Leopold Aschenbrenner graduated from Columbia University at age 19 and, according to his LinkedIn profile, worked on the OpenAI Superalignment team. “Fired for leaking information” He spoke about the experience in a recent interview with podcaster Dwarkesh Patel back in April. release Tuesday.
Aschenbrenner said he wrote and shared the memo after a “major security incident” and shared it with several OpenAI executives, without going into specifics in the interview. In the memo, he wrote that the company’s security was “grossly inadequate” to prevent the theft of “critical algorithmic secrets by foreign actors,” Aschenbrenner said. The AI researcher had previously shared the memo with other members of OpenAI, and “most of them have said they found it helpful,” he added.
HR later warned Aschenbrenner that worrying about the Chinese Communist Party’s espionage was “racist” and “unconstructive,” Aschenbrenner said. OpenAI lawyers then asked Aschenbrenner about his views on AI and AGI and whether he and the SuperAlignment team were “loyal to the company.”
Aschenbrenner alleged that the company then looked at his OpenAI digital work.
He was fired soon after, according to the company, but it claimed he had leaked confidential information, failed to cooperate with an investigation and had received prior warning from human resources after sharing the memo with executives.
Aschenbrenner said the leak in question was of a “brainstorming document on readiness, safety, and security measures” needed for artificial general intelligence (AGI), which he shared with three outside researchers for feedback. He said the document was reviewed for any sensitive information before being shared, and that sharing this type of information for feedback is “totally normal” at the company.
Aschenbrenner said OpenAI considered the sentence “plans for AGI by 2027-2028 and does not set a timeline for readiness” confidential. He said he wrote the document a few months after the Super Alignment Team was announced, which mentioned a four-year planning period.
In a July 2023 post, OpenAI announced that its superalignment team: The goal is The goal was to “solve the core technical challenges of coordinating a superintelligence within four years.”
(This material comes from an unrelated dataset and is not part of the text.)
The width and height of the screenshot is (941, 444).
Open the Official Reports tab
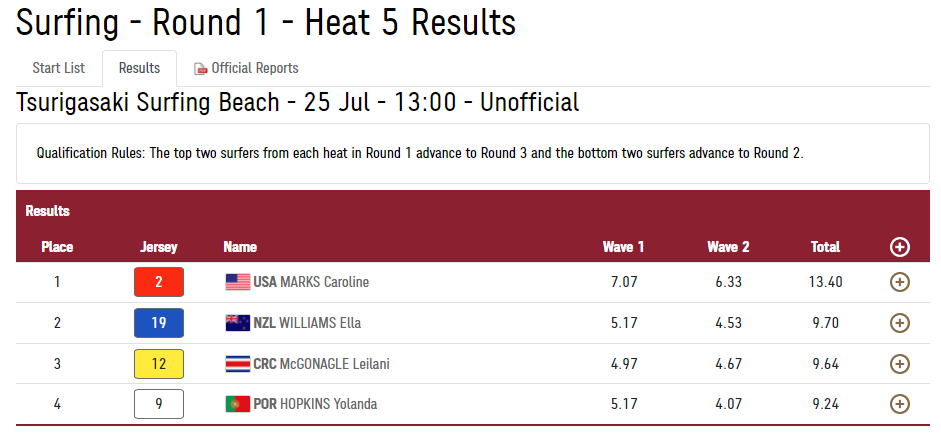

“I didn’t think the planning period was a sensitive issue,” Mr. Aschenbrenner said in an interview. “It’s something that Sam has always said publicly,” he said, referring to CEO Sam Altman.
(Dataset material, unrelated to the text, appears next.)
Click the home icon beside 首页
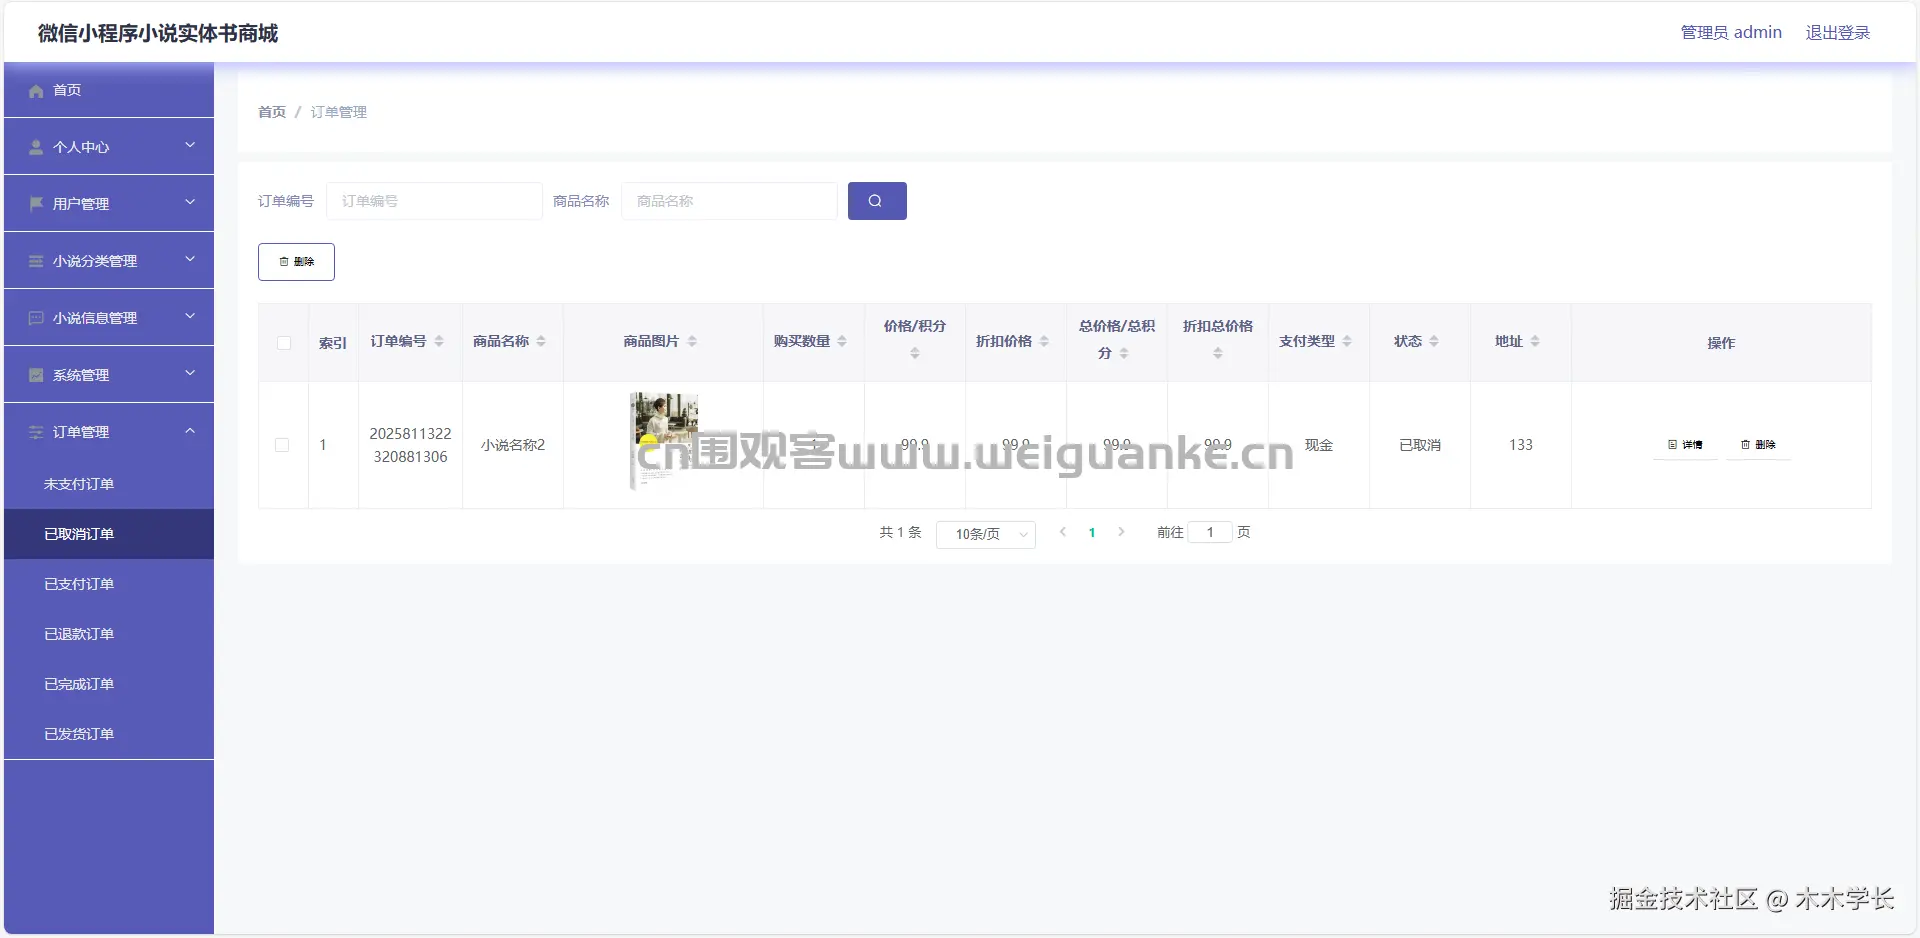This screenshot has width=1920, height=938. [36, 90]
An OpenAI spokesperson told Business Insider that the concerns Aschenbrenner raised internally and with the company’s board “did not lead to his resignation.”
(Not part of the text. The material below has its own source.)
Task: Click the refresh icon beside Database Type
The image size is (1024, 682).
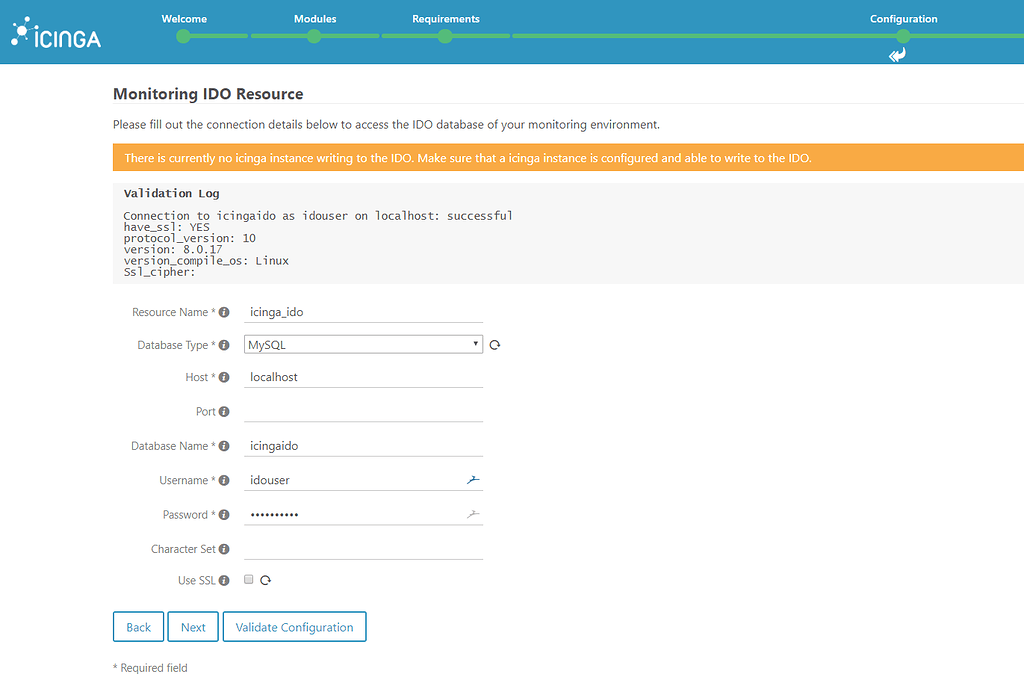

“While we share his enthusiasm for building safe AGI, we disagree with many of the points he has made about our work since then,” an OpenAI spokesperson said.
Aschenbrenner is one of several former employees who have recently spoken out about safety concerns at OpenAI, after a group of nine current and former OpenAI employees signed a letter calling for greater transparency from AI companies and protections for people who raise concerns about the technology.